Citylife: Palm Springs chillin
There are plenty of things to say about LA when comparing it to cities like Chicago: there’s too much driving, the buildings are ugly, everybody’s fake, everybody looks fake, everybody’s trying to make it. And while for the most part these observations are true, the only thing truer is that Palm Springs is worse. It’s hotter, the people look crisper, they’ve already made it and look at you askew, knowing that you are just a transient.
When you leave LA you drive through the desert, past Windmill Alley and, eventually, on the horizon there comes an oasis. You see the palm trees and the fresh-paved roads and you can just feel the elderly vibe. It’s mad special. You know they’re somewhere out there, cruising in golf carts wearing visors and white cotton cropped pants and talking about money and, all of the sudden, you just get it.
One hundred and twelve degrees is hot as hell, but in that good dry heat you don’t have to worry about your hair set loosening or your sensible Oldsmobile rusting out and you can pretty much drive your RV over the rolling landscape with ease. Exceptionally toned old men jog good-naturedly through the streets and would-be-blue-haired-if-it-weren’t-Palm-Springs ladies roll deep past the misters that spray out from every store front. You can feel why grandparents retire here and gay men gather here and why the Dinah Shore Weekend makes for a weekend to regret.
I myself was in Palm Springs to celebrate a friend’s birthday at the Ace Hotel, a hipster hotel franchise, to sit pool-side surrounded by a bunch of people from LA who were “just trying to get away from the scene.”
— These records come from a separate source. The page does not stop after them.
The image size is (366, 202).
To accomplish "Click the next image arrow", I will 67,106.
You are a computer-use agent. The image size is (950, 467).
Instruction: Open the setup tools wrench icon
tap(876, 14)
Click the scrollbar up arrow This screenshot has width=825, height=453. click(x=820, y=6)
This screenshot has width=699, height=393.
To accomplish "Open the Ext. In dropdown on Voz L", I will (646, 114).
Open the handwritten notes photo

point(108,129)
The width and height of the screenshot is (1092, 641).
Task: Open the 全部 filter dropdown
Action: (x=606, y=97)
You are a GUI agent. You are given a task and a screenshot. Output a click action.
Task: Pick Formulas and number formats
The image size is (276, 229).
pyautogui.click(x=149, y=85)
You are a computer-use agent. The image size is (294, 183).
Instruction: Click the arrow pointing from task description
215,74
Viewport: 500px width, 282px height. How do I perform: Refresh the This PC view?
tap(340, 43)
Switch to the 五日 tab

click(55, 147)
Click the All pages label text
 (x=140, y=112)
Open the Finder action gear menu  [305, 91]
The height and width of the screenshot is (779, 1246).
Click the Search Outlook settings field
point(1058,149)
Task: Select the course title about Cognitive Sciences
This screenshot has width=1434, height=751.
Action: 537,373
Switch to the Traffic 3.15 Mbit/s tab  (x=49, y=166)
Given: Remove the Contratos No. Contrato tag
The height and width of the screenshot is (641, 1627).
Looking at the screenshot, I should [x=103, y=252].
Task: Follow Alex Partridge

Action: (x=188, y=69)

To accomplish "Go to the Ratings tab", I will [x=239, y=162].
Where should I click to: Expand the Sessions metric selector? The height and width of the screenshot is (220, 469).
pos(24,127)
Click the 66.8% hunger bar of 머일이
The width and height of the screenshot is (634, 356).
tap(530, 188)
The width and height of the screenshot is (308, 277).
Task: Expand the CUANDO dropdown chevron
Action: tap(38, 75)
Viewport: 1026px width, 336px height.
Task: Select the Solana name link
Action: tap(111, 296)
My seven-person hater party crew rolled up well-tattooed with asymmetric haircuts, ironic bathing suits, a pit bull and a Chihuahua and plenty of delicious Tecate kept on ice. The pool was basically the hipster twilight zone — populated mostly by people who would like to think of themselves as hipsters, but what they don’t know is they’re all just Trixies and Bros. You know the type: shaved head, major arm muscles, low-slung board shorts and a tribal tattoos. The Trixies flounced about in especially tiny bathing suits that barely outlined the cracks of their asses, which were themselves barely outlined by deep tan lines. When it comes to water on the West Coast, and especially the Los Angeles Metropolitan Area at large, the rule of thumb is that if your ass-cheeks hang out, it’s all good. Have some shorts on? Let’s see them cheeks. Wearing a mini-skirt? Where them cheeks at?? Have jeans on? Show us your top cheeks!
The pool water was a spicy 75 degrees during the day and pool boys kept a slow service of beer and sangria coming as a DJ played the latest indie music “must knows.” Aside from worrying about the potential for infectious disease spreading in the warm water, I worried mostly about how all of Palm Springs’ elderly population maintains in the heat. I floated on the water watching buff boys stalk girls playing dumb and I wondered what those old people were doing in that moment, how 81 degrees when the sun is down felt to them. What were they thinking of doing tomorrow when the sun rises too early and too hot. Were they so annoyed at this enclave of debauchery, of shouting and loud music and party tops.
I fell asleep that night to a distant thumping bass beat while my girl read aloud from “The Butcher’s Boy” as a sweet man with “wabi sabi” tattooed on his knuckles snored softly in the extra bed. Wabi sabi is something like accepting the beauty in imperfection. I thought for a moment that what saves Palm Springs also saves LA — if you can make it in LA as it tries to make sure the world understands that this town is This Town, you remember that you can drive a few miles and just over the sweaty road, you’ll see green trees and blue water.
Kemi Adeyemi is a life-long Midwesterner attending Graduate School in Northwestern’s Performance Studies department. When in Chicago, she rides her bike and plays in her band Hamburger Cave. She spends a lot of time in Los Angeles, where she mostly gets sun tans to show off when she returns to Chicago.